Message #18 received at 48903 <at> debbugs.gnu.org (full text, mbox):

From: Maxim Cournoyer <maxim.cournoyer <at> gmail.com>
To: Ludovic Courtès <ludo <at> gnu.org>
Cc: 48903 <at> debbugs.gnu.org, Maxime Devos <maximedevos <at> telenet.be>
Subject: Re: bug#48903: guix substitute: error: TLS error in procedure
 'read_from_session_record_port': Error decoding the received TLS packet.
Date: Tue, 29 Jun 2021 09:23:18 -0400
Hello Ludovic,

Ludovic Courtès <ludo <at> gnu.org> writes:

[...]

> As a first step, can you reproduce the bug like this:
>
>   while echo substitute
> /gnu/store/44h13hn5zssfppz67vydxcf95qsc8qfw-libreoffice-6.4.7.2 /tmp/t
> | guix substitute --substitute ; do chmod -R +w /tmp/t && rm -rf
> /tmp/t; done
>
> ?
>
> FWIW, I can’t seem to reproduce it with:
>
> $ guix describe 
> Generacio 185   Jun 07 2021 15:07:46    (nuna)

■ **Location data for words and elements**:

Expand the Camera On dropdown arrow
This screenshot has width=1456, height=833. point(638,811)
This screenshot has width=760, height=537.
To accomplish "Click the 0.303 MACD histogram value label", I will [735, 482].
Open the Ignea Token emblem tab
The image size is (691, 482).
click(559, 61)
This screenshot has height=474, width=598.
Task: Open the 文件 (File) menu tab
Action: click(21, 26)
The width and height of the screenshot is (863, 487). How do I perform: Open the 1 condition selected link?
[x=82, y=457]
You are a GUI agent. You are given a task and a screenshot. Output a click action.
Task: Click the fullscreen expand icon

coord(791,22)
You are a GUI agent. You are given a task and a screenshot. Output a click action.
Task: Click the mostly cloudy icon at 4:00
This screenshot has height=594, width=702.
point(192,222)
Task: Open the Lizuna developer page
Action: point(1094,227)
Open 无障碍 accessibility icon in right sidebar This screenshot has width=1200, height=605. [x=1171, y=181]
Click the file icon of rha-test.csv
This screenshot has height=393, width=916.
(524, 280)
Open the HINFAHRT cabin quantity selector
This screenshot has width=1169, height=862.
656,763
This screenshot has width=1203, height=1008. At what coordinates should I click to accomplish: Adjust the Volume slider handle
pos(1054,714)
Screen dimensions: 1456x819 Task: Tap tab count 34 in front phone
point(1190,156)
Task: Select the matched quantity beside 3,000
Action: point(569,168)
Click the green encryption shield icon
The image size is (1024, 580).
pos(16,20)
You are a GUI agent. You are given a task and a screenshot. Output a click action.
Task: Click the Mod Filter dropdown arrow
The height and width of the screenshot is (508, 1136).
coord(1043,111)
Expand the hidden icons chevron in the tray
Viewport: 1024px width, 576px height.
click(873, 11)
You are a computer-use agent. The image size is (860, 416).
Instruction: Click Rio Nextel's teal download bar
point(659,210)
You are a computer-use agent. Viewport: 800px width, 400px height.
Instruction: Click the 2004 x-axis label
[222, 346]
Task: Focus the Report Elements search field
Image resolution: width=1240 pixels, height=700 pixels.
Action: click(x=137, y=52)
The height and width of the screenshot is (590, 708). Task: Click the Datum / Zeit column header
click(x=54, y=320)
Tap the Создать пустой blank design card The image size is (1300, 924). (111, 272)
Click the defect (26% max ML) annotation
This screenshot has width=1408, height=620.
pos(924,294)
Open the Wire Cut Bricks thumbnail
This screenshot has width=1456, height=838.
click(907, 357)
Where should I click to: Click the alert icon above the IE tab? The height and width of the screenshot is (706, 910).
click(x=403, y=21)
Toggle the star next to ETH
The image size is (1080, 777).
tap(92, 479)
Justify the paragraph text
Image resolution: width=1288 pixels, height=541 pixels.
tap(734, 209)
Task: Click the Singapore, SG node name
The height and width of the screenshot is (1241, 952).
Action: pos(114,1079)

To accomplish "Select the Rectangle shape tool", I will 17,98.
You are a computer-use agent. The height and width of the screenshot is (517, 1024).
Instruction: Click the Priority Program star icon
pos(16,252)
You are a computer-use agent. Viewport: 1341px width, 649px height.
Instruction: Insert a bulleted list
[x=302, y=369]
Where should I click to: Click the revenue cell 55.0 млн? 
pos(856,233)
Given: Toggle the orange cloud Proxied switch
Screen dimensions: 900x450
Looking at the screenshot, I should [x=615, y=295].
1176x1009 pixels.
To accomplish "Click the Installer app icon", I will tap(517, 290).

■ **OBJECTIVE 1**: Rewrite the header block of the email, the one beginning "From: Maxim Cournoyer", as a short list that keeps its main facts.
■ **OBJECTIVE 2**: Swap "Instruction" for "Command" in the entries. Begin at the line that has "Expand the hidden icons chevron in the tray", stop after the last line of the entries, and return only those lines, otherwise unchanged.

■ **EXERCISE OUTPUT 1**:
- Sender: Maxim Cournoyer (maxim.cournoyer <at> gmail.com)
- Recipient: Ludovic Courtès (ludo <at> gnu.org)
- Copied: 48903 <at> debbugs.gnu.org and Maxime Devos (maximedevos <at> telenet.be)
- Subject: a reply on bug#48903, a guix substitute TLS error in procedure 'read_from_session_record_port': Error decoding the received TLS packet.
- Date: Tue, 29 Jun 2021, 09:23:18 -0400

■ **EXERCISE OUTPUT 2**:
Expand the hidden icons chevron in the tray
Viewport: 1024px width, 576px height.
click(873, 11)
You are a computer-use agent. The image size is (860, 416).
Command: Click Rio Nextel's teal download bar
point(659,210)
You are a computer-use agent. Viewport: 800px width, 400px height.
Command: Click the 2004 x-axis label
[222, 346]
Task: Focus the Report Elements search field
Image resolution: width=1240 pixels, height=700 pixels.
Action: click(x=137, y=52)
The height and width of the screenshot is (590, 708). Task: Click the Datum / Zeit column header
click(x=54, y=320)
Tap the Создать пустой blank design card The image size is (1300, 924). (111, 272)
Click the defect (26% max ML) annotation
This screenshot has width=1408, height=620.
pos(924,294)
Open the Wire Cut Bricks thumbnail
This screenshot has width=1456, height=838.
click(907, 357)
Where should I click to: Click the alert icon above the IE tab? The height and width of the screenshot is (706, 910).
click(x=403, y=21)
Toggle the star next to ETH
The image size is (1080, 777).
tap(92, 479)
Justify the paragraph text
Image resolution: width=1288 pixels, height=541 pixels.
tap(734, 209)
Task: Click the Singapore, SG node name
The height and width of the screenshot is (1241, 952).
Action: pos(114,1079)

To accomplish "Select the Rectangle shape tool", I will 17,98.
You are a computer-use agent. The height and width of the screenshot is (517, 1024).
Command: Click the Priority Program star icon
pos(16,252)
You are a computer-use agent. Viewport: 1341px width, 649px height.
Command: Insert a bulleted list
[x=302, y=369]
Where should I click to: Click the revenue cell 55.0 млн? 
pos(856,233)
Given: Toggle the orange cloud Proxied switch
Screen dimensions: 900x450
Looking at the screenshot, I should [x=615, y=295].
1176x1009 pixels.
To accomplish "Click the Installer app icon", I will tap(517, 290).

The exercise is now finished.